━━ EXCERPT TO READ
Load Testing — Trivia & Interesting Facts¶

Surprising, historical, and little-known facts about load testing.

The first load testing tools were just shell scripts running curl in a loop¶

Before commercial and open-source load testing tools existed, engineers tested web application capacity with shell scripts running wget or curl in parallel loops. The approach was crude but effective at finding basic capacity limits. ApacheBench (ab), bundled with the Apache HTTP Server since 1996, was one of the first purpose-built tools and is still used for quick-and-dirty load tests today.

JMeter was created at Apache in 1998 and is still the most widely used load testing tool¶

Apache JMeter was created by Stefano Mazzocchi in 1998 as a Java-based load testing tool. Despite being over 25 years old and having a notoriously clunky GUI, JMeter remains the most widely used open-source load testing tool in the world. Its longevity is attributed to its extensive protocol support, plugin ecosystem, and the fact that millions of engineers already know how to use it.
━━━━
*EXERCISE REQUIREMENTS*.
(a) From the load testing trivia page, list every reason it gives for JMeter's longevity.
(b) Please sum up the load testing trivia page in two sentences.
(c) Reproduce the passage of the load testing trivia page starting at "Load Testing —" and ending at "load tests today.".
━━ INFORMATION SHOWN
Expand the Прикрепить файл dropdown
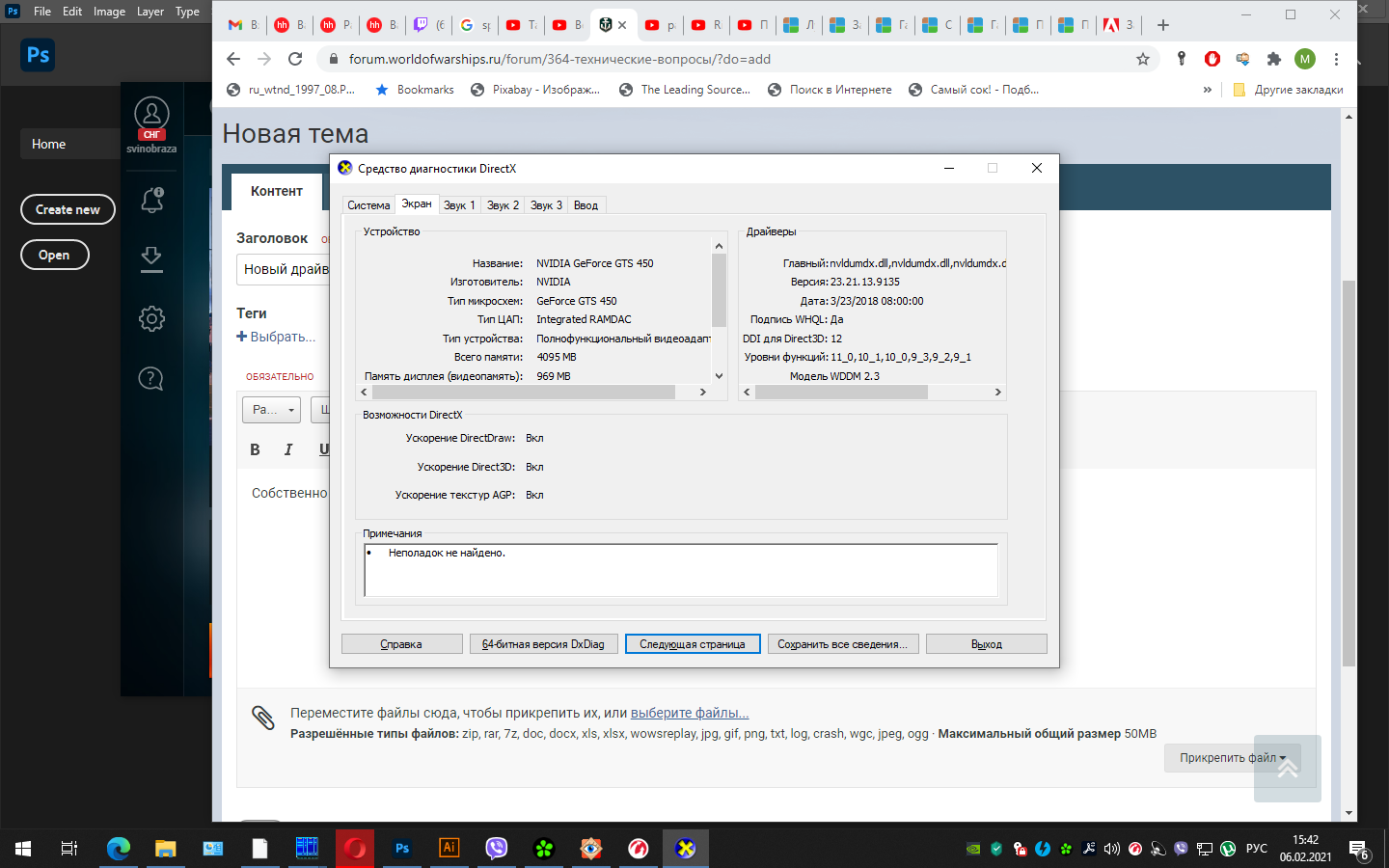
━━━━
*SOLUTIONS FOR EACH TASK*.
(a)
- Its extensive protocol support
- Its plugin ecosystem
- The fact that millions of engineers already know how to use it

(b) Before dedicated tools existed, engineers tested web application capacity with shell scripts running wget or curl in parallel loops, and ApacheBench, bundled with the Apache HTTP Server since 1996, was one of the first purpose-built tools. Apache JMeter, created by Stefano Mazzocchi in 1998, remains the most widely used open-source load testing tool despite its age and clunky GUI, a longevity attributed to its protocol support, its plugin ecosystem, and the millions of engineers who already know it.

(c)
Load Testing — Trivia & Interesting Facts¶

Surprising, historical, and little-known facts about load testing.

The first load testing tools were just shell scripts running curl in a loop¶

Before commercial and open-source load testing tools existed, engineers tested web application capacity with shell scripts running wget or curl in parallel loops. The approach was crude but effective at finding basic capacity limits. ApacheBench (ab), bundled with the Apache HTTP Server since 1996, was one of the first purpose-built tools and is still used for quick-and-dirty load tests today.